Exercise input:
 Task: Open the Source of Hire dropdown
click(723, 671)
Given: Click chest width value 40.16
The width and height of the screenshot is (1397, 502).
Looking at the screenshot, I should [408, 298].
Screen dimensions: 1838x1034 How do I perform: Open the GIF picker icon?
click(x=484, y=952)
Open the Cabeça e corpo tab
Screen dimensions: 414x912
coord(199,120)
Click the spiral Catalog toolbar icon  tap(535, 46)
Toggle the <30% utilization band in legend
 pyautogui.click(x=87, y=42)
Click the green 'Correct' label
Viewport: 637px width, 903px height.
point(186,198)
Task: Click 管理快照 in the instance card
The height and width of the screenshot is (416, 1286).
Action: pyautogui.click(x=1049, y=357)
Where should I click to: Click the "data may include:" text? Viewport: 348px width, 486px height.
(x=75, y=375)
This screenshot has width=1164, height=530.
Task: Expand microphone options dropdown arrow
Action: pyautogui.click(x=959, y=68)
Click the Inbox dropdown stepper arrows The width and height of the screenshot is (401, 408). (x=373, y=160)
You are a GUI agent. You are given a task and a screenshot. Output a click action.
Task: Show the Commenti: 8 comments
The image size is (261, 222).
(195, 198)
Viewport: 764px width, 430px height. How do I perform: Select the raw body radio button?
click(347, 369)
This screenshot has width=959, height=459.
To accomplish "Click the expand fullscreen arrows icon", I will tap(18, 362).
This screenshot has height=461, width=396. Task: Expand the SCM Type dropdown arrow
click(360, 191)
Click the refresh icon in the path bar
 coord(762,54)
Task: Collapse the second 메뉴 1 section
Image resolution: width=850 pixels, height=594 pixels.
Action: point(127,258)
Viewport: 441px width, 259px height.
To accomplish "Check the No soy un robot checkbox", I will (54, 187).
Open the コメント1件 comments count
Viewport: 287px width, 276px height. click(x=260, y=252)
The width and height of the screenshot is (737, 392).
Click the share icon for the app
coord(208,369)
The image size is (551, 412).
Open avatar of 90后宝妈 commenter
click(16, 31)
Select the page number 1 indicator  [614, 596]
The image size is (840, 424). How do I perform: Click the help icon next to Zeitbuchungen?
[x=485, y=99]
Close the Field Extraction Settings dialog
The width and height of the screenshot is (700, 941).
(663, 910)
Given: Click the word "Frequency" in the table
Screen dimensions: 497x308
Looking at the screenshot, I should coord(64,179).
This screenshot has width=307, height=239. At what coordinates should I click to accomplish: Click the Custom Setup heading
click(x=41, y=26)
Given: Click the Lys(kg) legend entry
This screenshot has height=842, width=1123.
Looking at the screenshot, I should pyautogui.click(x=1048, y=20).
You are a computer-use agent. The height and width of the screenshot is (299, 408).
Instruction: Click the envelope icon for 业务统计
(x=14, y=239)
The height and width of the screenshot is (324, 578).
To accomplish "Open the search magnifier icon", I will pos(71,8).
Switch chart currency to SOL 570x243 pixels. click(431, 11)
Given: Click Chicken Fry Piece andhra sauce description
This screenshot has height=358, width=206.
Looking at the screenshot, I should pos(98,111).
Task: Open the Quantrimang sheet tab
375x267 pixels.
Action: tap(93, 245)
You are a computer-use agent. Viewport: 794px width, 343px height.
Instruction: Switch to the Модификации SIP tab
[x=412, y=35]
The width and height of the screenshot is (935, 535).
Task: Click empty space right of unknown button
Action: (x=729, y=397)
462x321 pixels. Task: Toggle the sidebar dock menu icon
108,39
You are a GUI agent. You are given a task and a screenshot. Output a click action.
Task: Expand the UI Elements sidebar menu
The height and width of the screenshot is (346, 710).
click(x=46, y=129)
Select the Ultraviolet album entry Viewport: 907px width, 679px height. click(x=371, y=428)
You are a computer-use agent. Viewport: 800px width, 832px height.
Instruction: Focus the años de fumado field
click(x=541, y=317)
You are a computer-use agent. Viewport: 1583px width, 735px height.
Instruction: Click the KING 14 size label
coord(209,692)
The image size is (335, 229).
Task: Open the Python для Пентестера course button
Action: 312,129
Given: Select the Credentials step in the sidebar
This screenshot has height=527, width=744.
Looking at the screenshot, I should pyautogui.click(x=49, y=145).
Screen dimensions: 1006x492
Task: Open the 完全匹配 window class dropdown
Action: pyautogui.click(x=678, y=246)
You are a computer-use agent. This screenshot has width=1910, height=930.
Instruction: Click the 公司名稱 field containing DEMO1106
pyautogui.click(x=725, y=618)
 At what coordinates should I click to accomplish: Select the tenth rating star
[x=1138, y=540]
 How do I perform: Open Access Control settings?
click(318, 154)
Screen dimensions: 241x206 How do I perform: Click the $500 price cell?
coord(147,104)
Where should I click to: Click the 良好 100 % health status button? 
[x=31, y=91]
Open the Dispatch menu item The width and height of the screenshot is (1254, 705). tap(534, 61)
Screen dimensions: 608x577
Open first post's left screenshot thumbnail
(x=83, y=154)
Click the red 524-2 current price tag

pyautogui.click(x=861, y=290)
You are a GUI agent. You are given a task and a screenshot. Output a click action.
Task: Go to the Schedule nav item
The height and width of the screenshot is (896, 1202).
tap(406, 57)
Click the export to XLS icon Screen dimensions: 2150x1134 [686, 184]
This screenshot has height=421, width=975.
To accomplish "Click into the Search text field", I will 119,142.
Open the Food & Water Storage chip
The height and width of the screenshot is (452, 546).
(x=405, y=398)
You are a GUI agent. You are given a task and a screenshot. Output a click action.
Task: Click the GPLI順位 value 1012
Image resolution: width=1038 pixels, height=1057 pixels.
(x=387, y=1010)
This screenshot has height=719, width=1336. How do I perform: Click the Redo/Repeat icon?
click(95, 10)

Exercise requirements: Gather each line above that contains the word "will" and copy every such line in full.

Solution to this task:
To accomplish "Click the expand fullscreen arrows icon", I will tap(18, 362).
To accomplish "Check the No soy un robot checkbox", I will (54, 187).
To accomplish "Open the search magnifier icon", I will pos(71,8).
To accomplish "Click into the Search text field", I will 119,142.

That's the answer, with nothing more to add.